**READING PASSAGE**:
↓

Reply #1 on: December 08, 2013, 10:04:47 PM
SpaceX

Founded by serial inventor Elon Musk, the California company ultimately wants to help people establish colonies in space. It is building its own reusable rockets and space capsules that will one day take people to other planets, beginning with Mars. SpaceX just successfully launched its first commercial satellite on Dec. 3. The launch heralded the company’s move toward adding more commercial space flights to its existing slate of partner missions with NASA, helping it supply the International Space Station in the post-space shuttle era.

Ticket price: $500,000
Launch date for tourists: Not yet determined




http://www.youtube.com/watch?v=cXEJLhAh-Kg#ws
The second Falcon 9v1.1 rocket to launch, and the first from Cape Canaveral, launched today December 3rd 2013 at 22:41 UTC carrying the rockets first ever commercial satellite - SES-8. Liftoff occurred from Space Launch Complex 40 at Cape Canaveral and carried the 3.1 tonn satellite into orbit, the craft will be stationed at 95 degrees East and provide high definition broadcasting for India and South East Asia.

↑

**WHAT YOU WILL DO**: From the SpaceX passage, lift out word for word the part that opens with "Ticket price: $500,000" and closes with "South East Asia.". The data is not needed for the work on the SpaceX passage.

**DATA**:
↓

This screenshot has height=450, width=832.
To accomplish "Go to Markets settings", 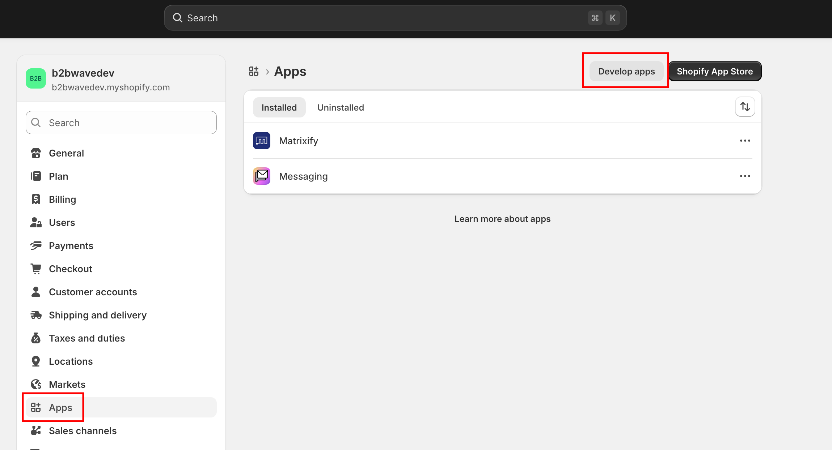I will tap(67, 385).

↑

**FINISHED ANSWER**:
Ticket price: $500,000
Launch date for tourists: Not yet determined




http://www.youtube.com/watch?v=cXEJLhAh-Kg#ws
The second Falcon 9v1.1 rocket to launch, and the first from Cape Canaveral, launched today December 3rd 2013 at 22:41 UTC carrying the rockets first ever commercial satellite - SES-8. Liftoff occurred from Space Launch Complex 40 at Cape Canaveral and carried the 3.1 tonn satellite into orbit, the craft will be stationed at 95 degrees East and provide high definition broadcasting for India and South East Asia.